Median of a Matrix with sorted rows

A simple O(1) memory solution is to check if each individual element z is the median. To do this we find the position of z in all rows, just accumulating the number of elements smaller than z. This doesn't use the fact that each row is sorted except finding the position of z in each row in O(log M) time. For each element we need to do N*log M comparisons, and there are N*M elements, so it is N²M log M.


Consider the following process.

  • If we consider the N*M matrix as 1-D array then the median is the element of 1+N*M/2 th element.

  • Then consider x will be the median if x is an element of the matrix and number of matrix elements ≤ x equals 1 + N*M/2.

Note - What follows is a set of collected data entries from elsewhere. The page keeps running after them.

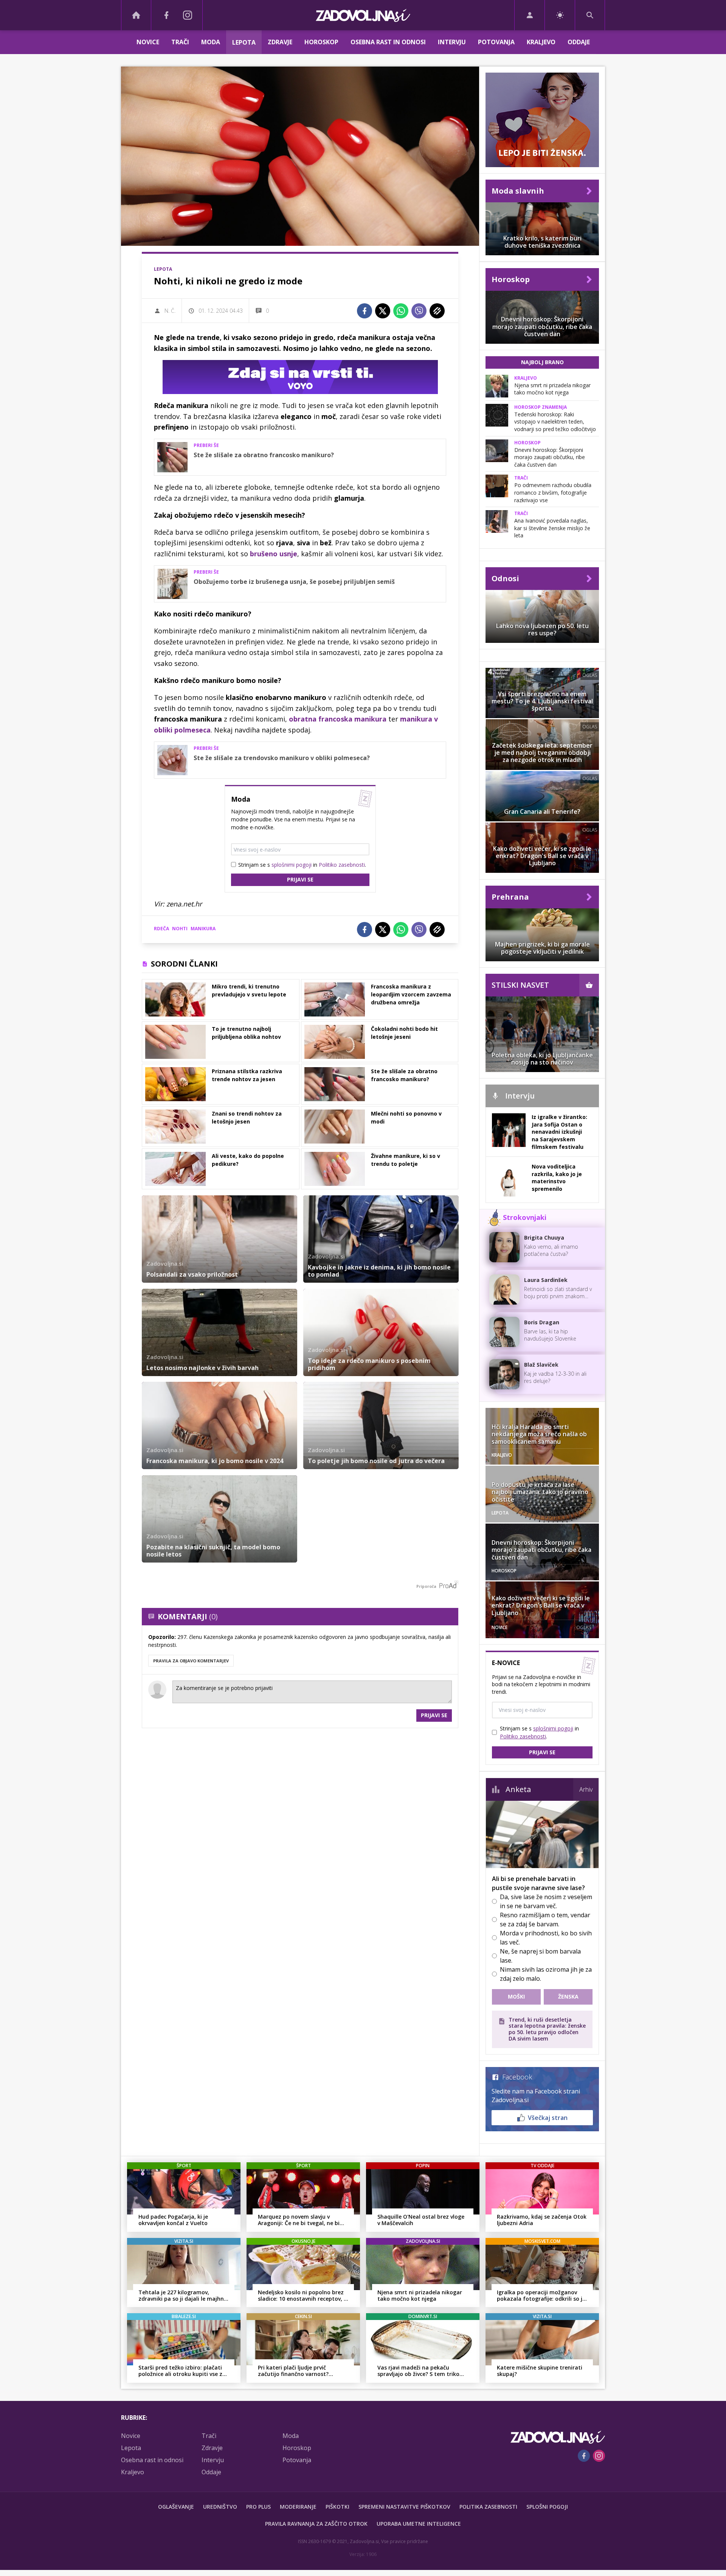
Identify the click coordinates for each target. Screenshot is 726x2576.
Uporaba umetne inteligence (419, 2523)
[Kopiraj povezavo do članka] (437, 310)
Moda (210, 42)
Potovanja (496, 42)
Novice (148, 42)
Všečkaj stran (548, 2118)
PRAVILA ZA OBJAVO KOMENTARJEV (191, 1661)
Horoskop (321, 42)
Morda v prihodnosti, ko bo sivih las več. (546, 1937)
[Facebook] (166, 15)
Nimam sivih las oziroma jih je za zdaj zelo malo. (546, 1974)
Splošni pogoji (547, 2506)
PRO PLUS (258, 2506)
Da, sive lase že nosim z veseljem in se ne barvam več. (546, 1901)
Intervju (452, 42)
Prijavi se (300, 879)
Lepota (244, 42)
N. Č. (169, 310)
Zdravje (280, 42)
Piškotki (337, 2506)
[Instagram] (187, 15)
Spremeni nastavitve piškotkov (404, 2506)
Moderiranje (298, 2506)
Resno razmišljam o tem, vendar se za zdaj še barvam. (545, 1919)
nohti (180, 928)
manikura (203, 928)
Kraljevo (541, 42)
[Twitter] (382, 310)
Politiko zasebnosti (342, 864)
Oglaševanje (176, 2506)
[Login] (529, 15)
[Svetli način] (560, 15)
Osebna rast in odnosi (388, 42)
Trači (180, 42)
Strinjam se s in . (302, 864)
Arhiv (586, 1789)
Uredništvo (220, 2506)
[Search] (590, 15)
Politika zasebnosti (488, 2506)
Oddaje (579, 42)
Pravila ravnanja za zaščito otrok (316, 2523)
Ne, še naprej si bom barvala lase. (540, 1956)
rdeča (161, 928)
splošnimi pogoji (291, 864)
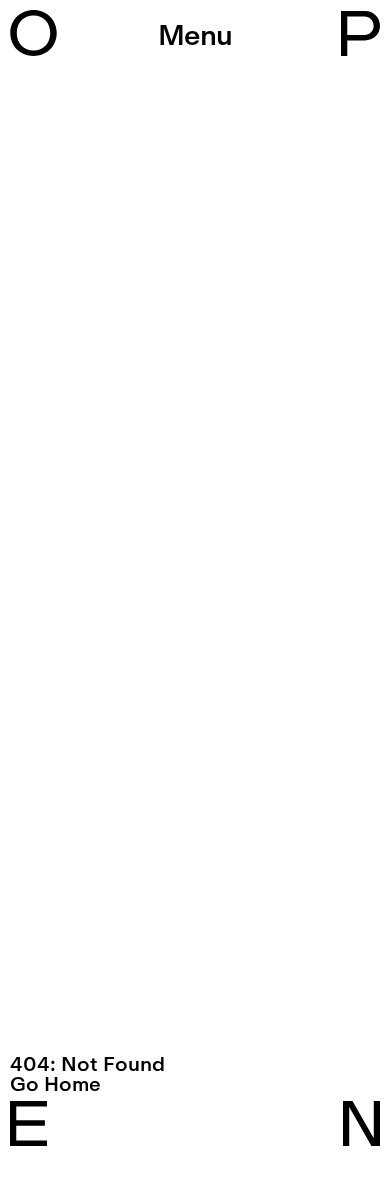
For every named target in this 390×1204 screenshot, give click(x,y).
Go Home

  • As the matrix elements in each row are sorted then you can easily find the number of elements in each row less than or equals x. For finding in the whole matrix, the complexity is N*log M with binary search.

  • Then first find the minimum and maximum element from the N*M matrix. Apply Binary Search on that range and run the above function for each x.

  • If the number of elements in matrix ≤ x is 1 + N*M/2 and x contains in that matrix then x is the median.

You can consider this below C++ Code :

int median(vector<vector<int> > &A) {
    int min = A[0][0], max = A[0][0];
    int n = A.size(), m = A[0].size();
    for (int i = 0; i < n; ++i) {
        if (A[i][0] < min) min = A[i][0];
        if (A[i][m-1] > max) max = A[i][m-1];
    }

    int element = (n * m + 1) / 2;
    while (min < max) {
        int mid = min + (max - min) / 2;
        int cnt = 0;
        for (int i = 0; i < n; ++i)
            cnt += upper_bound(&A[i][0], &A[i][m], mid) - &A[i][0];
        if (cnt < element)
            min = mid + 1;
        else
            max = mid;
    }
    return min;
}

If the matrix elements are integers, one can binary search the median starting with the matrix range for hi and low. O(n log m log(hi-low)).

Otherwise, one way that has O(n²log²m) wost-case time complexity is to binary search, O(log m), for each row in turn, O(n), the closest element to the overall matrix median from the left and the closest from the right, O(n log m), updating the best so far. We know the overall median has no more than floor(m * n / 2) elements strictly less than it, and that adding the number of elements less than it and the number of times it occurs can be no less than floor(m * n / 2) + 1. We use standard binary search on the row, and – as greybeard pointed out – skip the test for elements outside our 'best' range. The test for how close an element is to the overall median involves counting how many elements in each row are strictly less than it and how many equal, which is achieved in O(n log m) time with n binary searches. Since the row is sorted, we know greater elements would be more "to the right" and lesser elements more "to the left" in relation to the overall median.

If one is permitted to rearrange the matrix, O(mn log (mn)) time complexity is possible by sorting the matrix in place (using block sort, for example) and returning the middle element.


This Question is quite similar to finding kth smallest element in a row and column wise sorted matrix.

So this problem can be solved using binary search and optimised counting in a sorted Matrix. A binary search takes O(log(n)) time and for each search value it takes n iterations on average to find the numbers that are smaller than the searched number. The search space for binary search is limited to the minimum value in the Matrix at mat[0][0] and the maximum value mat[n-1][n-1].

For every number that is chosen from the binary search we need to count the numbers that are smaller than or equal to that particular number. And thus the k^th smallest number or the median can be found.